The 2015 conference took place in May in Richmond, British Columbia.

== Funding ==
Humane Canada does not receive any government funding. It relies on donations from the public, corporate sponsorship and some membership fees to fund its programs.

== Governance ==
Humane Canada is governed by a volunteer-based Board of Directors. Board members may be employed by member societies. The members of the Board meet four times each year (two face-to-face, two conference calls), while both the Executive and Finance Committees meet monthly. The CFHS website maintains a current list of directors.

== Membership ==
In 2013, the organization's members included 45 animal welfare organizations, humane societies and SPCAs operating across Canada.

== Publications ==
- Animal Welfare in Focus is the organization's newsletter. Past issues are available online.
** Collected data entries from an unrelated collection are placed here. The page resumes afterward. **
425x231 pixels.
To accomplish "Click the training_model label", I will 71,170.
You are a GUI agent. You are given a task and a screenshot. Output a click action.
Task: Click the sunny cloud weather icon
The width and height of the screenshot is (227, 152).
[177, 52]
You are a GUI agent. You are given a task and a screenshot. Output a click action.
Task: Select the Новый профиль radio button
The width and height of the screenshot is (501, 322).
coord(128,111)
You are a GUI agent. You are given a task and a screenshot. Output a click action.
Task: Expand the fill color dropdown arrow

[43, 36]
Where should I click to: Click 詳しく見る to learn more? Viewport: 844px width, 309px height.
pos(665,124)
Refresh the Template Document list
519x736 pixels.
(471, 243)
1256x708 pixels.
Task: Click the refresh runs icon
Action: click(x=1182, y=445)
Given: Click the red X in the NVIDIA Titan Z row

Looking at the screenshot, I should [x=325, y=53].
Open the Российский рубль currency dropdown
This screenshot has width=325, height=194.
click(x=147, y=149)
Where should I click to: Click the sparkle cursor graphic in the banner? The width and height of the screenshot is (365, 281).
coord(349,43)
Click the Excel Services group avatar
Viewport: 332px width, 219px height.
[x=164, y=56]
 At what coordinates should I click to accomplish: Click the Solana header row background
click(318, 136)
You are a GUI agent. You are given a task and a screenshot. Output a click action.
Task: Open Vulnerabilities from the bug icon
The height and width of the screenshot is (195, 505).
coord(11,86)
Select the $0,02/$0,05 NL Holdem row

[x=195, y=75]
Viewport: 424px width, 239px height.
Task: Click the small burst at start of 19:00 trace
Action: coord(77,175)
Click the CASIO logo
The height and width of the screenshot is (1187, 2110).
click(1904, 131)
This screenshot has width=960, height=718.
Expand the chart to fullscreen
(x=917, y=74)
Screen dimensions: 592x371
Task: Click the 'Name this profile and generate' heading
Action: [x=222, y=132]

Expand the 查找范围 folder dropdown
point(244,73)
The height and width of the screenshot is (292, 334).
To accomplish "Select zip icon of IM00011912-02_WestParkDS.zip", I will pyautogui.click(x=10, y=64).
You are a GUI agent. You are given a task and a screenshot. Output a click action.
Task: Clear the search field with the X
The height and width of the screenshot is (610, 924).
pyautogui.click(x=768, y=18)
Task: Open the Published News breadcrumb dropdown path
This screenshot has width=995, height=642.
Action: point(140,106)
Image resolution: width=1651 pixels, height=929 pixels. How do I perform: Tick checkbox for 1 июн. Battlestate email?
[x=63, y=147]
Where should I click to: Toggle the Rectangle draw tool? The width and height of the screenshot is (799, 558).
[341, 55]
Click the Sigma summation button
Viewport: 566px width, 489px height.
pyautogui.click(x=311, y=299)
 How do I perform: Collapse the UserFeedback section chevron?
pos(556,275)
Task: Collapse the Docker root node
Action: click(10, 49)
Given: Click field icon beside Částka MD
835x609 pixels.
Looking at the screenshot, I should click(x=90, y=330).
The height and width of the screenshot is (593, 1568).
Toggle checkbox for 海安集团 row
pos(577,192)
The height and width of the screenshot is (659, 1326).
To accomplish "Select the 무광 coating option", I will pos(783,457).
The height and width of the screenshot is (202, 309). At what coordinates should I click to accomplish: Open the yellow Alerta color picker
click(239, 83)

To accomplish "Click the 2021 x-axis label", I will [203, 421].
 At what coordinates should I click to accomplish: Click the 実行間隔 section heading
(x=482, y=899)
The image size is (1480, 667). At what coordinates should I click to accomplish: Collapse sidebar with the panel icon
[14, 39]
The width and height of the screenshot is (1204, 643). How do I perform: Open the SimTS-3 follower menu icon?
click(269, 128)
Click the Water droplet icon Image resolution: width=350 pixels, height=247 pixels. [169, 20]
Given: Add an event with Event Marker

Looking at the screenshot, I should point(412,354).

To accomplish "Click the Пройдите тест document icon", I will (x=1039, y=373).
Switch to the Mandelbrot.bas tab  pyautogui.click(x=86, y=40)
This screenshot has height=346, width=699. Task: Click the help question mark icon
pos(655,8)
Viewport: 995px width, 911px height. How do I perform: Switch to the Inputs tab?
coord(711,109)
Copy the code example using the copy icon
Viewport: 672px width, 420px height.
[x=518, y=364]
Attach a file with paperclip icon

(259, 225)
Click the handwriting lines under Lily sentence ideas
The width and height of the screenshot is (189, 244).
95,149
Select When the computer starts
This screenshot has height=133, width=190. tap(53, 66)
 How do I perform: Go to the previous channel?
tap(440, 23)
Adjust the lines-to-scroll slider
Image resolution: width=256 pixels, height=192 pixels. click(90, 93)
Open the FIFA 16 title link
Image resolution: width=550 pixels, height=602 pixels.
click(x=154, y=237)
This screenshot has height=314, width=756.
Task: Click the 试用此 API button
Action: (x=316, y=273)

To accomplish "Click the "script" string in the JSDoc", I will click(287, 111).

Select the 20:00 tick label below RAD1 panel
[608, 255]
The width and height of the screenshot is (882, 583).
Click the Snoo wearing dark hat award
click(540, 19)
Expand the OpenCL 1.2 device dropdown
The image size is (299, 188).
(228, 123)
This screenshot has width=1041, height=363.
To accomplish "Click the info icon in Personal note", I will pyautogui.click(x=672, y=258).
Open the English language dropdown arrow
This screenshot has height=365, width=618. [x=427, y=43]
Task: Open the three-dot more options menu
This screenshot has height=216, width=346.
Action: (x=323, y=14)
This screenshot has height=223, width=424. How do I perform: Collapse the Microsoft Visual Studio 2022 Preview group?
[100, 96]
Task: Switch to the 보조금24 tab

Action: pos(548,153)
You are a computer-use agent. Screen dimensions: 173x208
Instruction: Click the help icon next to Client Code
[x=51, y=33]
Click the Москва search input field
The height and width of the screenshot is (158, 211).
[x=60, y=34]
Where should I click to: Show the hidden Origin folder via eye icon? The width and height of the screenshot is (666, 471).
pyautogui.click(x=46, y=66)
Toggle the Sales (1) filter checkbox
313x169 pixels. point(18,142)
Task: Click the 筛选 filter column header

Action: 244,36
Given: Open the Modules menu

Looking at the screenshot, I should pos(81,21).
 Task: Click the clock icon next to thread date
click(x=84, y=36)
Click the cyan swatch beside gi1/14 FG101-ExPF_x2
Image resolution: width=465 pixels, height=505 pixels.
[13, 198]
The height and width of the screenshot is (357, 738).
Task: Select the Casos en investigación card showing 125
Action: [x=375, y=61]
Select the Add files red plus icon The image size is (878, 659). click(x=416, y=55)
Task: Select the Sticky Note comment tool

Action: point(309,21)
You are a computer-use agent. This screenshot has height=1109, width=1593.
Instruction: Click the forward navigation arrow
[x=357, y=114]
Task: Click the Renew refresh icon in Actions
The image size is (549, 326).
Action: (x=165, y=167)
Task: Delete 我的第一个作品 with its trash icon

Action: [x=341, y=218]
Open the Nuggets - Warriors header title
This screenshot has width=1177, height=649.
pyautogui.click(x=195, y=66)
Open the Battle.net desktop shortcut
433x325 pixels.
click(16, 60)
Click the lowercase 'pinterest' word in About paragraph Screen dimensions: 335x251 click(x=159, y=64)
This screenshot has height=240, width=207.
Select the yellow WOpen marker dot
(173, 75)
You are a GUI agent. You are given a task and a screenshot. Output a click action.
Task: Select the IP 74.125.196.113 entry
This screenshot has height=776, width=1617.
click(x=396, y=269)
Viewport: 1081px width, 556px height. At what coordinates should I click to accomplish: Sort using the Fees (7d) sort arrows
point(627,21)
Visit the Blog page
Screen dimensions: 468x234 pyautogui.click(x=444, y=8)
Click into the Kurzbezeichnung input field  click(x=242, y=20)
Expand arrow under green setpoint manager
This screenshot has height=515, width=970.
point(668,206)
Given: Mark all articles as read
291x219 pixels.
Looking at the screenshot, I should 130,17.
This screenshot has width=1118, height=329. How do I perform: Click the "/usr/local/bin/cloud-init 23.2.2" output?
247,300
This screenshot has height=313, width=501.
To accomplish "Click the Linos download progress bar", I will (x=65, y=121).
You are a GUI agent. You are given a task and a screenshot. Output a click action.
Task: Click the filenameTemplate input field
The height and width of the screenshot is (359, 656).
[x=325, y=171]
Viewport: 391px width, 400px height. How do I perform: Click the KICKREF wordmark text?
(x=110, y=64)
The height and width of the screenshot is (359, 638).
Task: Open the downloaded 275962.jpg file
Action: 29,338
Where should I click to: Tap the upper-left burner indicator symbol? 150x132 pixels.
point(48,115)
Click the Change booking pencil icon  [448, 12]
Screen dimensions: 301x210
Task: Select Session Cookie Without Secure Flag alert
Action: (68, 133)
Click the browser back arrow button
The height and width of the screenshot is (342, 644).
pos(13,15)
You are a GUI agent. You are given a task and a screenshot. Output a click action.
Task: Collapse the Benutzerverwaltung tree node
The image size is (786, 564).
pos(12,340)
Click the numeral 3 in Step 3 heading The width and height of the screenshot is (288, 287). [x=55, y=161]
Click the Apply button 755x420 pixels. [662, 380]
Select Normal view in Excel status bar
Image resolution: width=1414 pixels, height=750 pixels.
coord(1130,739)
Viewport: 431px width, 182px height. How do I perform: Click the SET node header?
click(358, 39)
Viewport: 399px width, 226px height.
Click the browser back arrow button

A monthly e-newsletter is also available for subscription.
- In February 2014, in conjunction with World Spay Day, the CFHS published The Case for Accessible Spay/Neuter in Canada, which "illuminates the lack of accessible spay/neuter in communities across the country and what can be done about it."
- Cats in Canada: A comprehensive Report on the Cat Overpopulation crisis was published in 2012.
- Position statements have been published on numerous issues, such as animals in entertainment, euthanasia of companion animals, and surgical mutilation.